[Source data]
※

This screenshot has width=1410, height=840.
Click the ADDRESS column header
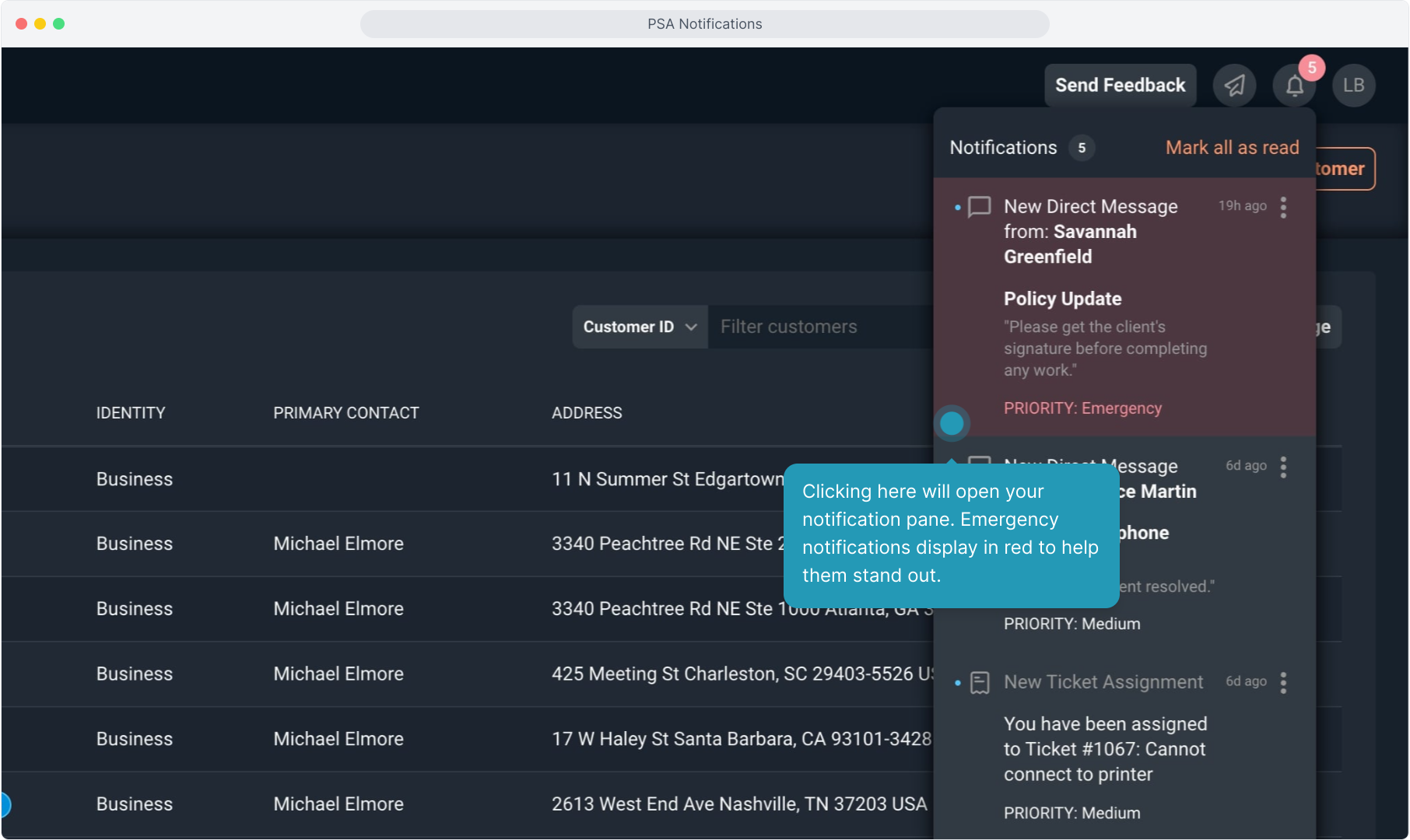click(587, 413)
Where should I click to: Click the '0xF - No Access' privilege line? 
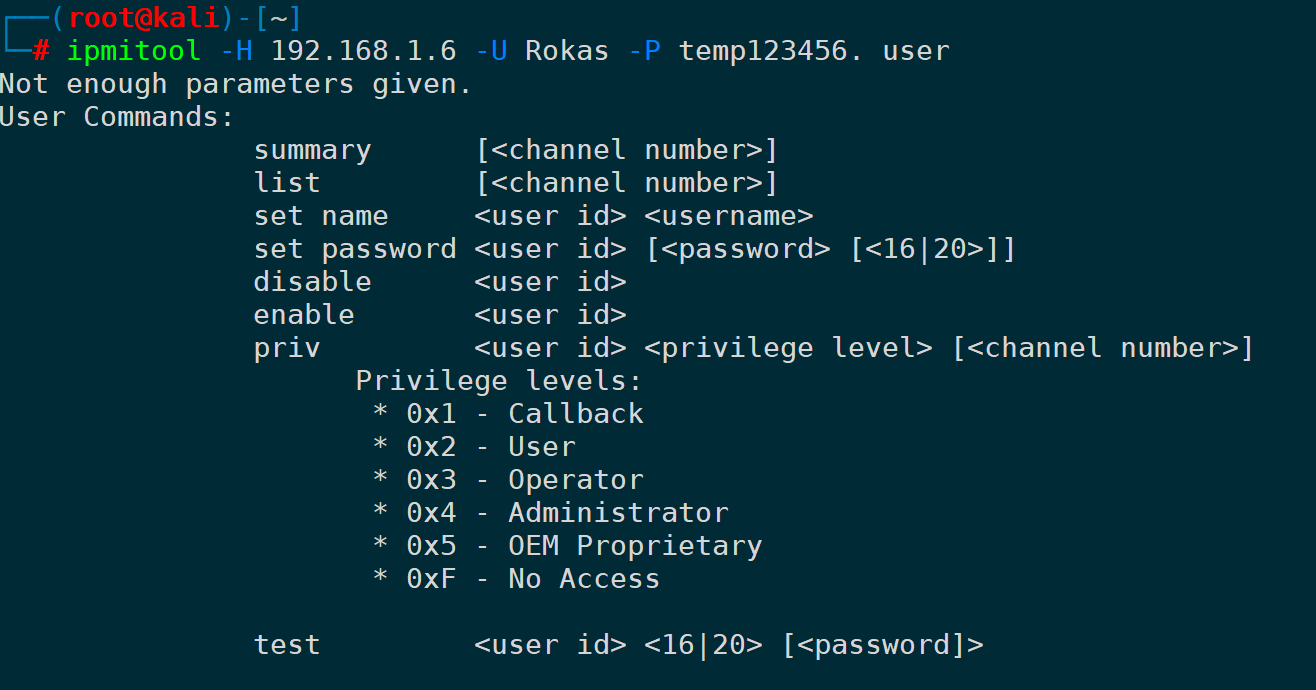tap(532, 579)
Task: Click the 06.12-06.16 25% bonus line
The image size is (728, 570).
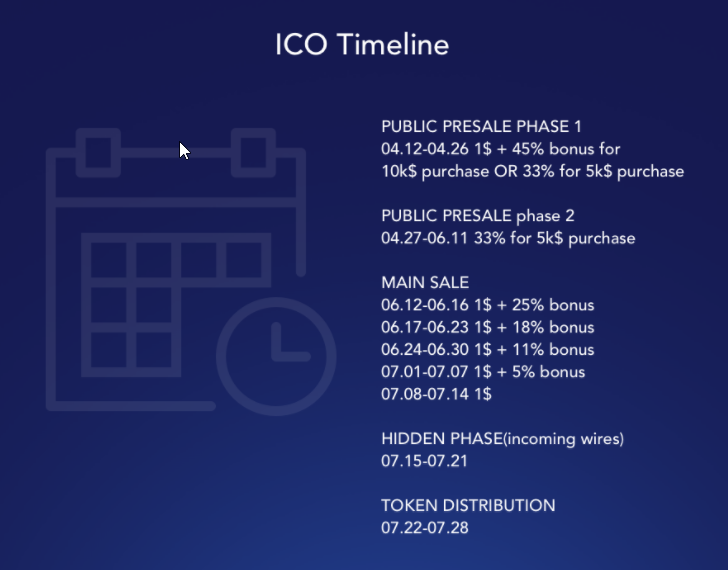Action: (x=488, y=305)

※

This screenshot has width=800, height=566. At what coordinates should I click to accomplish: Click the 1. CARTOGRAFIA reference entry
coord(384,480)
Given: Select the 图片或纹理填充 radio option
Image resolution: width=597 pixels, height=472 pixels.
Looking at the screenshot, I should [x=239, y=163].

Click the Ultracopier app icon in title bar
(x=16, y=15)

※

* _Prompt_
Could you retype exactly the lines above, starting at the line that contains "This screenshot has width=800, height=566." and ending at the line that contains "Given: Select the 图片或纹理填充 radio option", and nothing more?

* _Reply to the exercise_
This screenshot has width=800, height=566. At what coordinates should I click to accomplish: Click the 1. CARTOGRAFIA reference entry
coord(384,480)
Given: Select the 图片或纹理填充 radio option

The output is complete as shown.